2) Portability - knowing that at some point you sell a trailer or upgrade I felt it was important not to drill a tone of holes into the exterior and be able to remove the "expensive" components.
3) While I did not want to take shortcuts, I wanted to stay inexpensive.

The trailer is a 6x12 Carry On single axle. The first thing I did was prime and paint (2 coats) the floor and a little up the wall. I used floor and porch paint as I was told this is quite different that simple exterior wall paint. I did think about replacing the luan with plywood but as you will see in the end I really did not need to incur the expense or the additional weight. Here are the before and after pictures of the paint job.


















At this point I treated the project as 2 sub-projects that being the structure and the electricity. Unfortunately this is not a V-nose but the nose does have a slight radius so I thought I would install a couple of shelves. I did not make them deep in fact I think they are about 16" at the center point but functional enough for my storage needs. The battery (more on that later) and the 3-drawer container can be reached easily from the side door. Also, I ran screws up through the container into the shelf to keep it stable.
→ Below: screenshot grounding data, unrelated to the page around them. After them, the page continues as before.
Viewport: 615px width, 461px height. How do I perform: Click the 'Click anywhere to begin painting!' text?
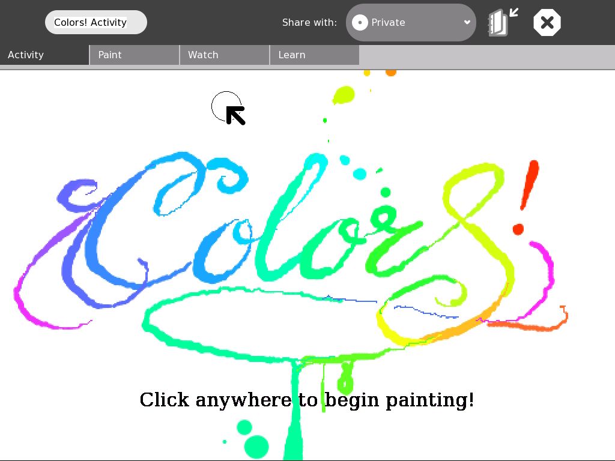coord(307,400)
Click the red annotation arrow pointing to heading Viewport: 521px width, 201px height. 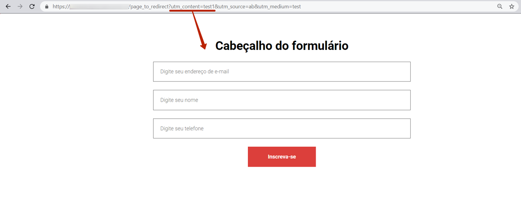tap(198, 30)
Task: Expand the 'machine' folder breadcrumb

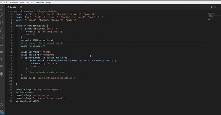Action: [x=29, y=11]
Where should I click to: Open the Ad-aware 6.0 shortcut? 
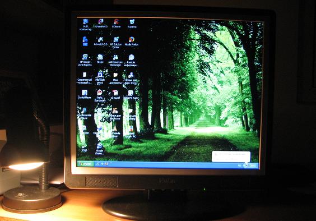(101, 23)
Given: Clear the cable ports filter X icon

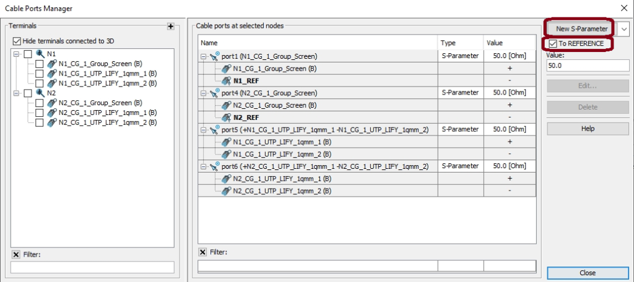Looking at the screenshot, I should click(x=202, y=252).
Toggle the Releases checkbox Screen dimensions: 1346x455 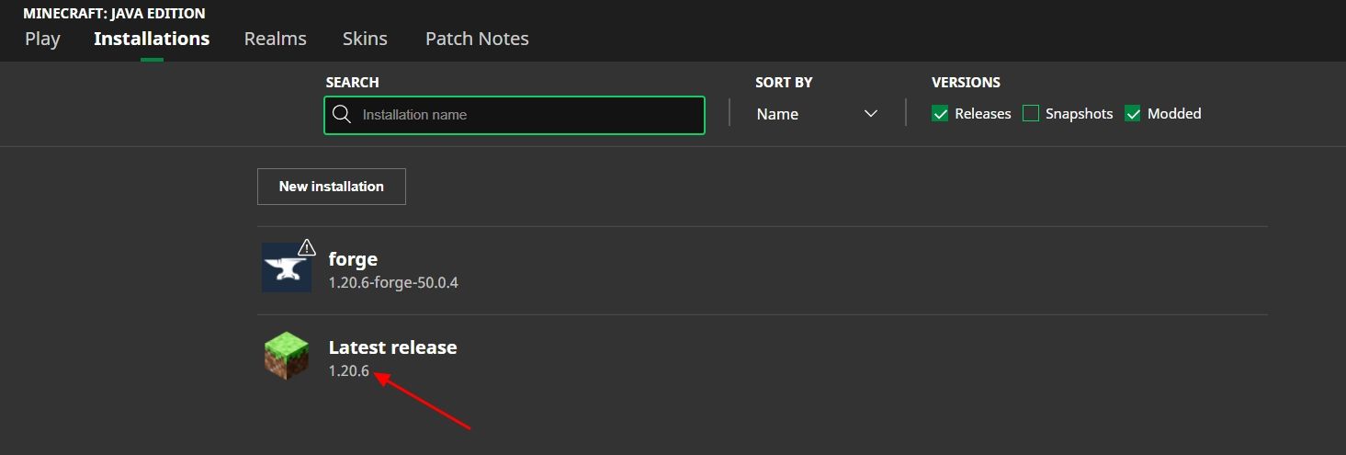940,114
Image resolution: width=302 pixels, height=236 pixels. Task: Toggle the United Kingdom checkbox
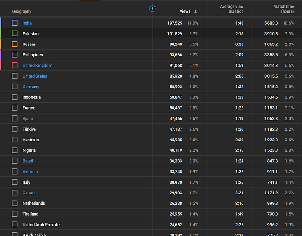click(x=15, y=65)
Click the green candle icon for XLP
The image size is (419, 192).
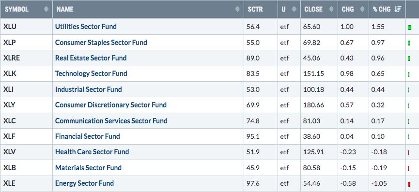click(409, 43)
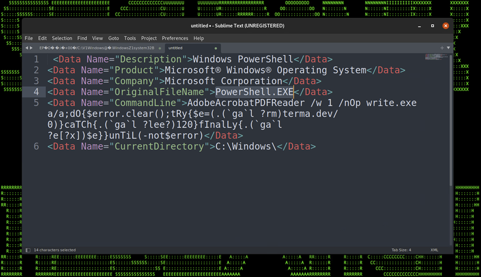This screenshot has width=481, height=277.
Task: Open the tab list dropdown arrow
Action: [x=448, y=48]
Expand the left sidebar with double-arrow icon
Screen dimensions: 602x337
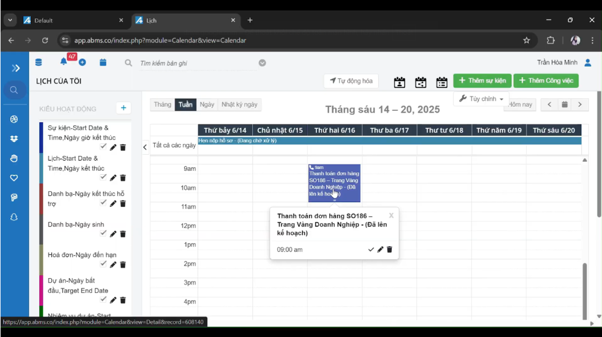(14, 67)
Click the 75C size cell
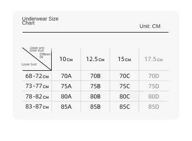This screenshot has width=192, height=141. [x=125, y=86]
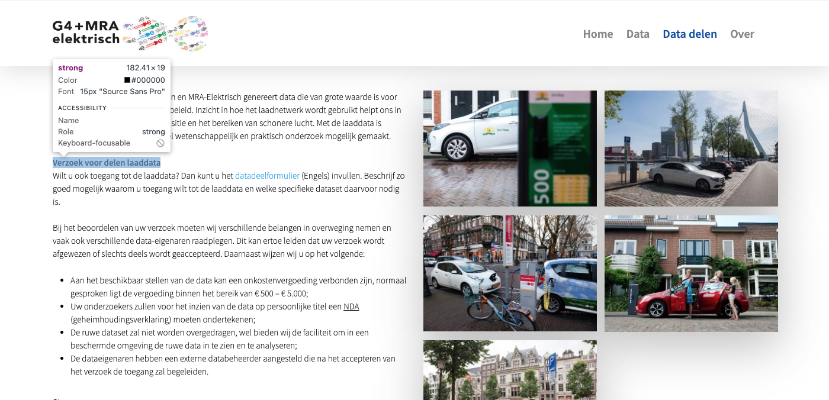The width and height of the screenshot is (829, 400).
Task: Open photo with bicycle and charging cars
Action: 510,273
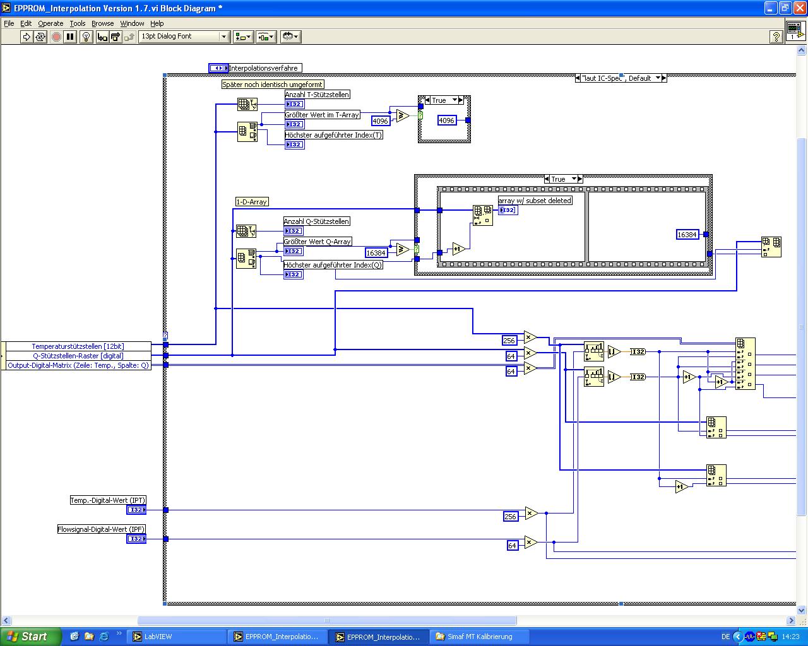Click the Windows Start button
Screen dimensions: 808x646
coord(30,637)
Next I installed the shelf holders. As you will see this is simply to hold a space for the 2x4 to drop into place. This system allows me to stick to my guideline of being able to use the trailer for other things, i.e. moving furniture. I run mostly GHG full bodies and a set of bags will fit on the floor, a set on the first set of 2x4s and then blinds on the top. I have a dozen Big Foots that will more than likely get tossed in the back and any silos I have are in bags.
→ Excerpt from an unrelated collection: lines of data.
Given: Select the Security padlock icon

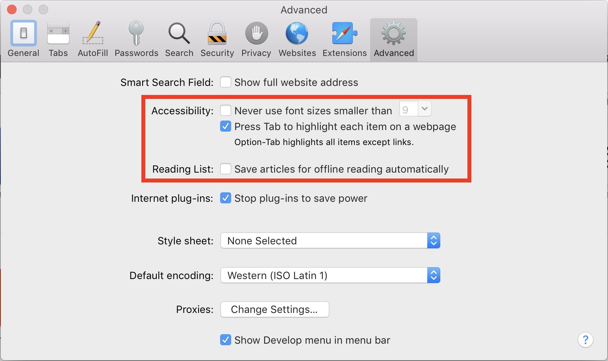Looking at the screenshot, I should (217, 39).
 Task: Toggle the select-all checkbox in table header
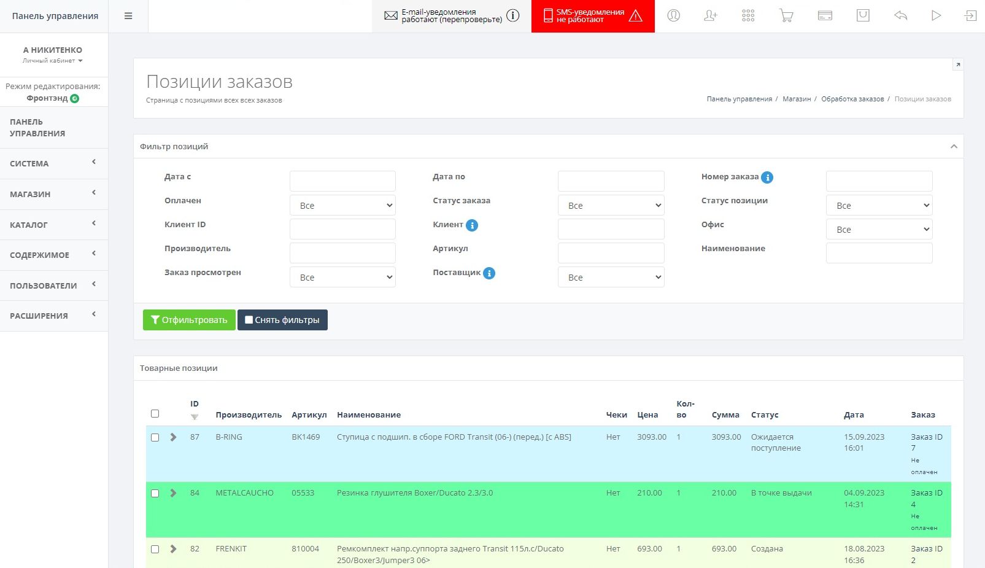click(155, 414)
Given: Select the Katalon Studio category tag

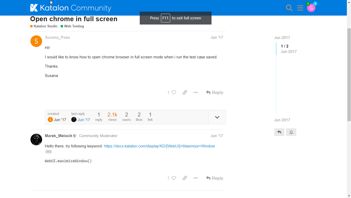Looking at the screenshot, I should click(45, 26).
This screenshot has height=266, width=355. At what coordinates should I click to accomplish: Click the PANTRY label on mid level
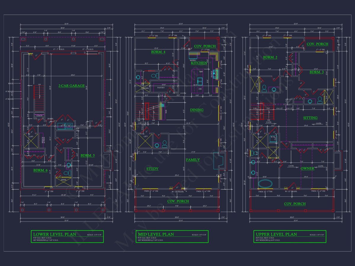pyautogui.click(x=161, y=88)
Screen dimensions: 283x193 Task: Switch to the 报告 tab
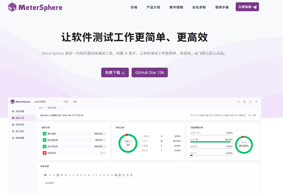75,101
Finally, I added something to make use of the doors. Obviously PVC for the flag holder and stake holders. The stake holders are attached in a manner that they can be lifted off the door and carried into the field. If you look close you will see rope that has been secured to these as a carry handle. The dry erase board ... well seemed like a good idea to use as a map for the field or leave degrading notes about your hunting buddies.


----------



## H2O-Fowl

OK, the electrical system. Staying with the guideline of portability I felt that a deep cycle battery was the way to go. So inside the battery box are the battery, charger, 40amp fuse, small fuse panel and the wiring. On the outside is a unit with 4 female lighter plug ends, a switch with a small LED light so you know whether it is on or off and the male end of the charger. There are small brackets attached to the floor and the strap holds it in place. If I release the strap, I can take the battery box out easily. The switch on the battery box turns on the power to the outlets. as a result I can easily reach this switch from the side door on the trailer when it is fully loaded.
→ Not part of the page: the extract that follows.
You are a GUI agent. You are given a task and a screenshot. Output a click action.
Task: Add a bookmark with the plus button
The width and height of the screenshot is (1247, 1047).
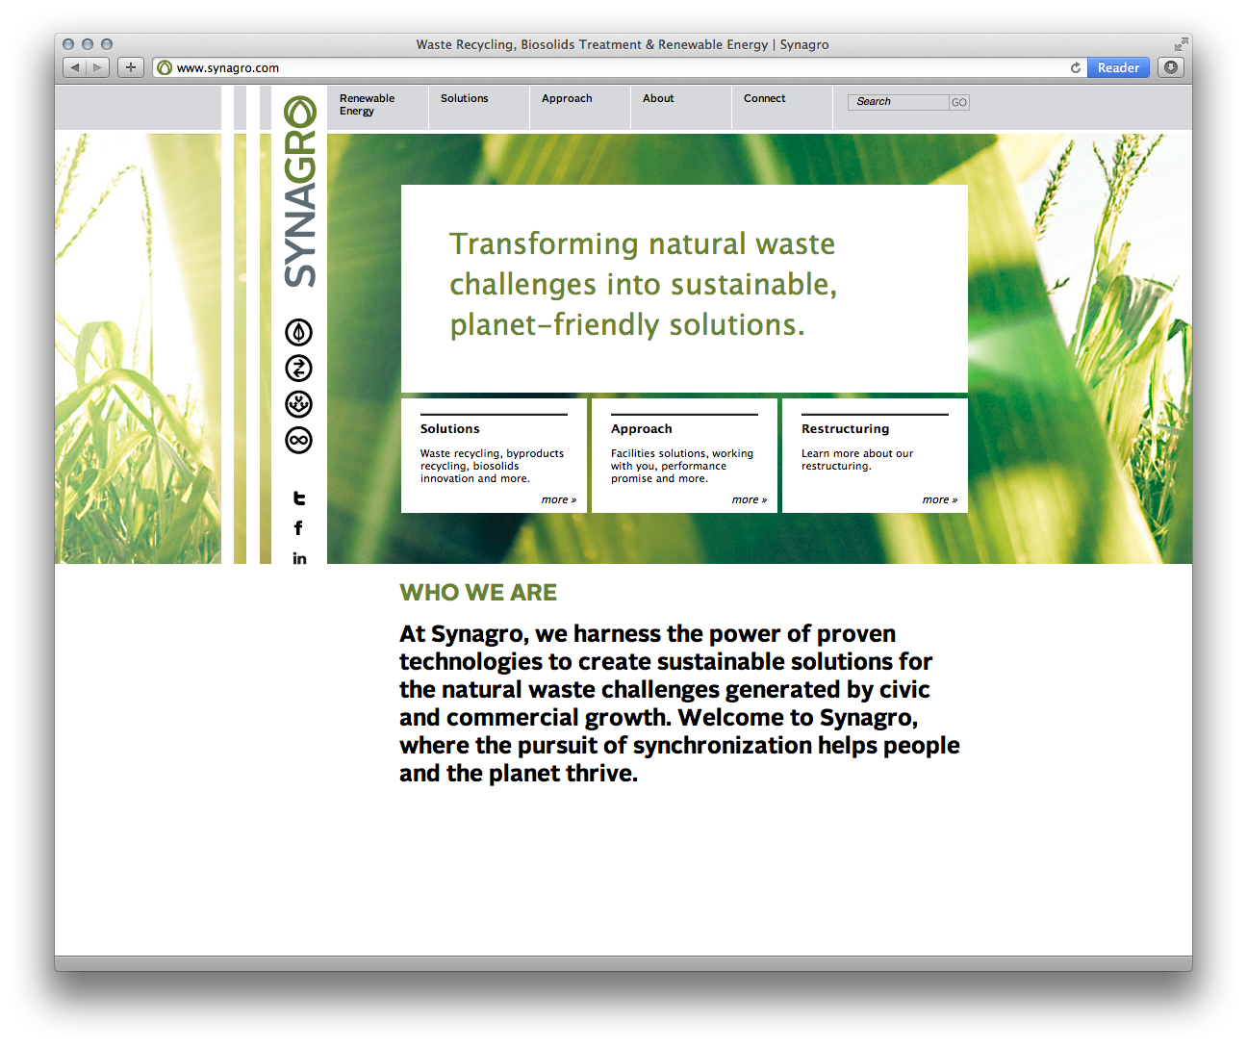pyautogui.click(x=131, y=68)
This next picture shows 2 interior lights. The larger one on the right was installed and is actually plugged in to one of the female outlets on the battery box so as a result it runs off the deep cycle battery. The one on the left I decided to leave connected to the wiring harness that is powered by the connection to the truck. There is also another light like this one at the opposite end of the trailer. Again, this allowed me to leave the trailer as close to the original state as possible.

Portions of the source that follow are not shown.